Un gel contenant un additif de carburant, des enveloppes qui suintent et une entreprise qui ignore les risques: les révélations en cascade sur les implants mammaires de la société française PIP alimentaient lundi la psychose.

Pas un jour sans l'annonce de l'ouverture d'une enquête, comme ce week-end en Italie, demande d'information ou nouvelle plainte.

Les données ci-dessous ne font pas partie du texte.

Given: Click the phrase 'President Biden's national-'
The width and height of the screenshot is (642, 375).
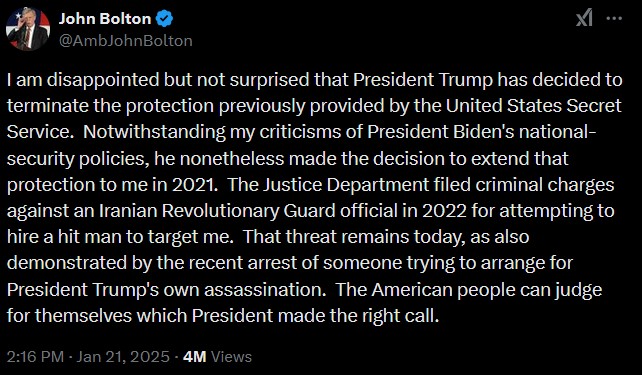Looking at the screenshot, I should click(482, 132).
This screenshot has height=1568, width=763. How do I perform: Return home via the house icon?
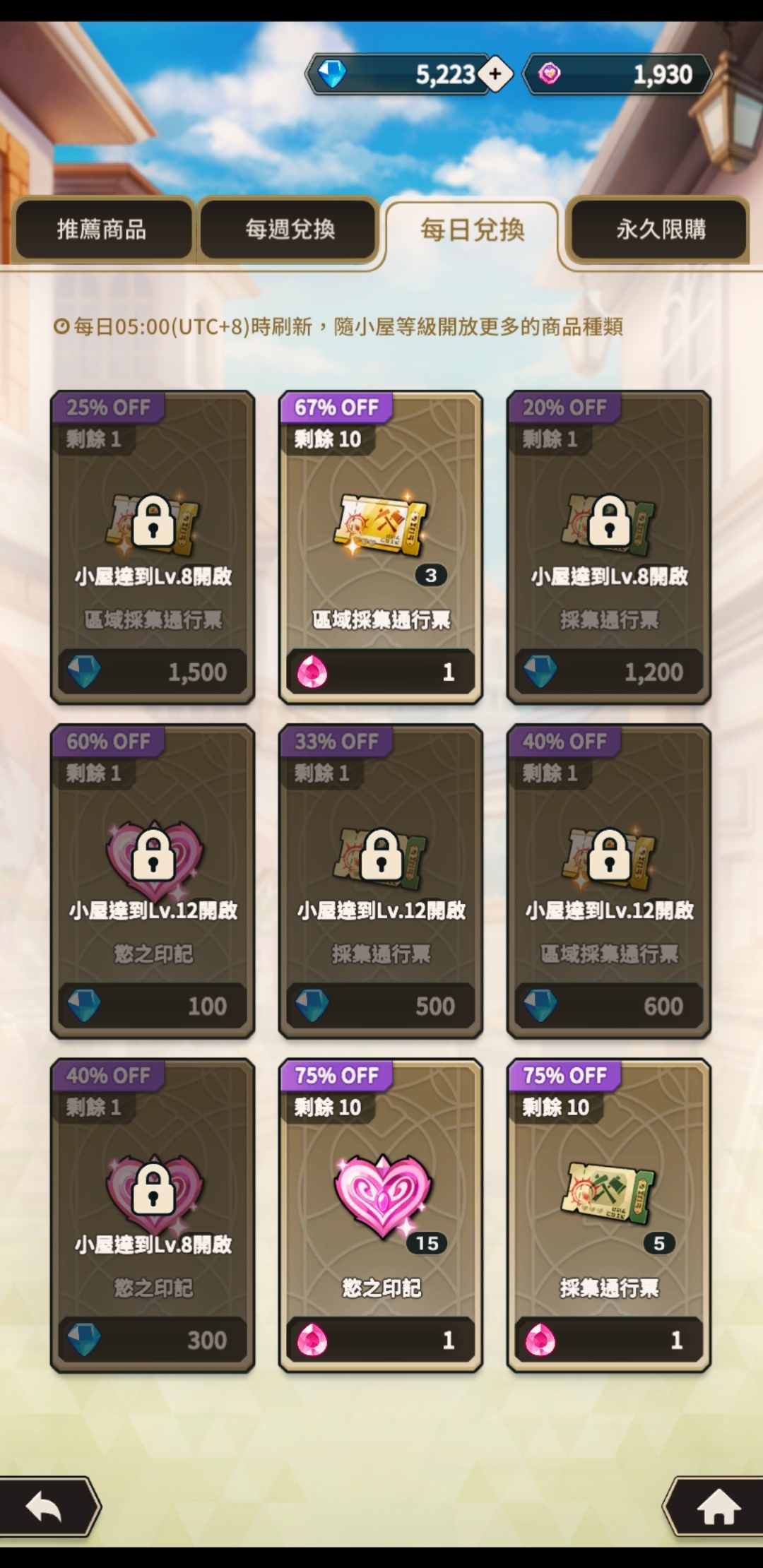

Les avocats de femmes porteuses de ces prothèses défectueuses réclament de nouvelles analyses à l'Agence française de sécurité sanitaire (AFSSAPS), qui avait réalisé les premiers tests ayant conduit au retrait du marché des implants PIP en mars 2010.

Selon la radio RTL, les prothèses de l'entreprise Poly Implant Prothèse (PIP) contenaient un mélange de produits commandés à de grands groupes de chimie industrielle, dont l'additif pour carburant Baysilone, sans que leur éventuelle nocivité sur l'organisme n'ait fait l'objet de tests cliniques.

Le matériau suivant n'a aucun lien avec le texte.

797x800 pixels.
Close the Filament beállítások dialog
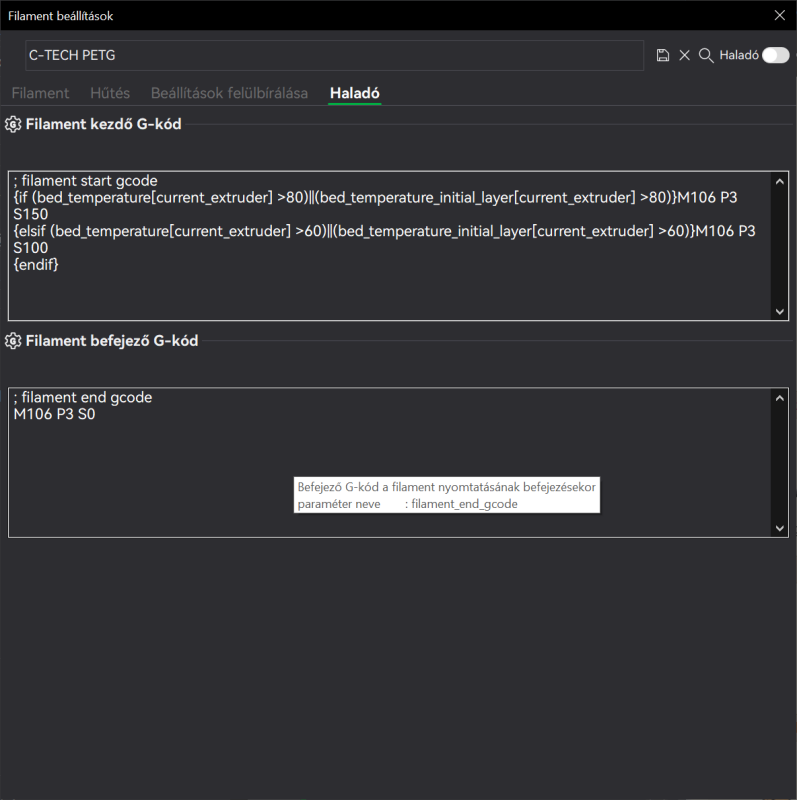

L'avocat de Jean-Claude Mas, le fondateur de PIP visé en France par deux enquêtes judiciaires, pour «tromperie aggravée» et «homicides involontaires», et en Italie pour «fraude commerciale» et «vente de produits dangereux», a immédiatement démenti la présence de composants industriels.

Ces révélations «n'ont pas de sens», a dit à l'AFP Me Yves Haddad. «Il s'agit de produits alimentaires, utilisés dans la composition des produits de beauté».

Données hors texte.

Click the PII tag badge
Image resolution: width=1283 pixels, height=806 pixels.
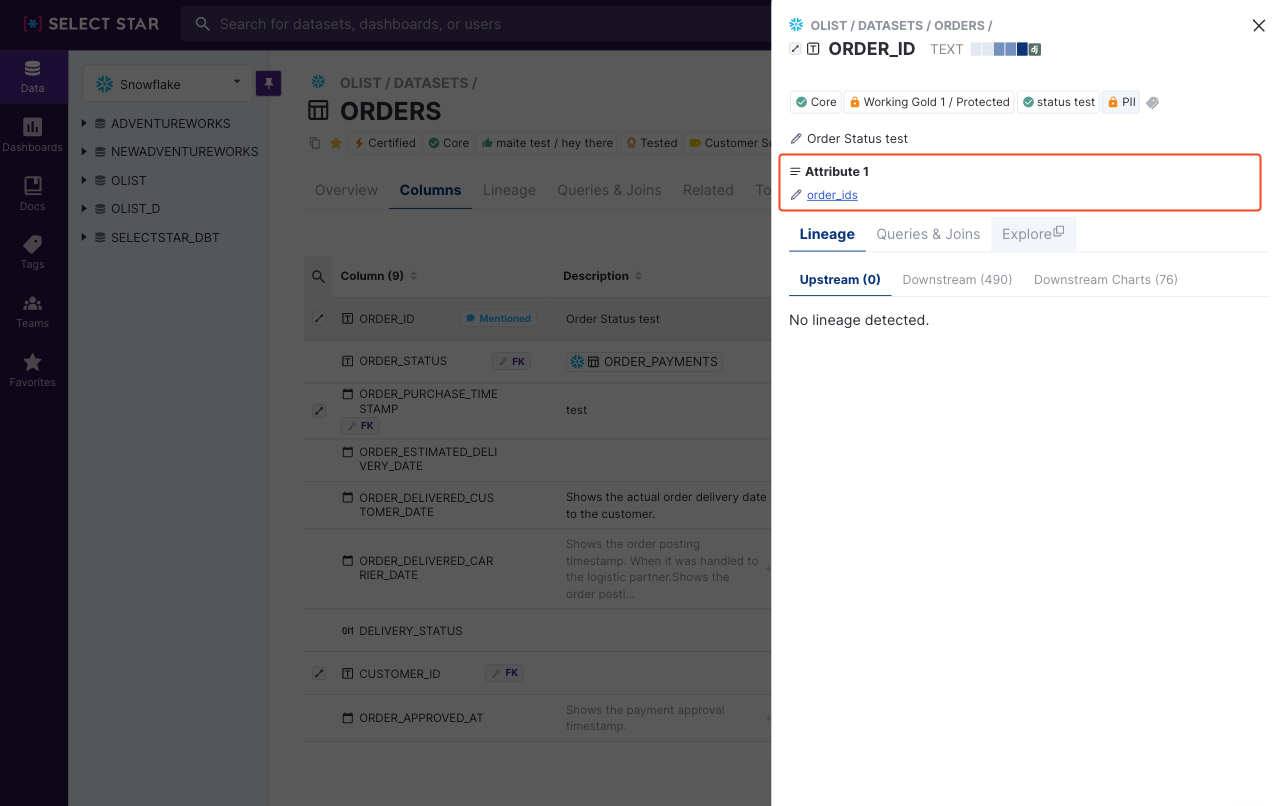1120,102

Au contraire, les victimes voient leurs inquiétudes renforcées.

«D'après l'AFSSAPS, on savait qu'il s'agissait d'un gel impropre, utilisé dans l'alimentaire et l'informatique», a expliqué le médecin-conseil d'une association de porteuses d'implants PIP, Dominique-Michel Courtois.

Mais «on ne pouvait pas penser que le gel ait pu contenir un additif pour carburants. C'est pourquoi on réclame des analyses de prothèses directement prélevées sur les patientes», a ajouté l'un des avocats des plaignantes, Me Philippe Courtois.

Des analyses à l'étranger sont aussi nécessaires, selon lui, après la révélation d'un taux de rupture des prothèses plus élevé en Grande-Bretagne.

Plus de 2500 plaintes ont déjà été déposées en France, où environ 30 000 femmes sont porteuses de ces prothèses. Vingt cas de cancers ont été déclarés parmi ces femmes, sans qu'un lien n'ait pu être établi à ce jour avec le fait de porter des implants PIP.

L'AFSSAPS avait mis en évidence en mars 2010 un gel non conforme dans ces prothèses, avec un risque élevé de rupture des enveloppes et de suintement du gel.

Des échanges de courriels et des rapports émis au sein de la société, consultés par l'AFP, indiquent que ce risque de rupture était connu depuis longtemps, alors que Jean-Claude Mas a toujours nié la toxicité de ses produits pour la santé.

«Encore une! Nouvelle rupture d'enveloppe gel implantée en 2003 (...) Toujours pas d'explications?», «Comment se fait-il qu'en ouvrant une boîte le chirurgien constate un trou, donc une fuite de gel?», «Si un problème d'enveloppe éclatait, je vous laisse deviner la suite», rapportent des commerciaux en 2005 et 2006.

«Le chiffre d'affaires est plus important que la constitution des enveloppes», leur rétorque alors une responsable du marketing.

La justice soupçonne les dirigeants de PIP, en proie à des difficultés financières, d'avoir fait des économies sur la fabrication.

Selon un ancien de PIP, l'enveloppe des prothèses avait aussi été modifiée pour n'utiliser qu'un seul composant, au risque d'accroître le taux de déchirure.

Reste à savoir comment l'entreprise a pu contourner les contrôles.

«D'après ce que nous a dit un employé, le gel pour lequel PIP avait reçu une autorisation, était stocké dans des cuves pour les contrôles, tandis qu'un autre, moins cher, lui était substitué dans la fabrication», avait expliqué un avocat à l'AFP en juin 2010.

«On ne connaît pas encore la composition de ce gel et on peut se poser des questions sur sa nocivité», avait-il ajouté.

L'entreprise PIP, en faillite depuis mars 2010, produisait jusqu'à 100 000 prothèses par an, dont 84% partaient à l'exportation, notamment en Amérique latine, en Espagne et en Grande-Bretagne.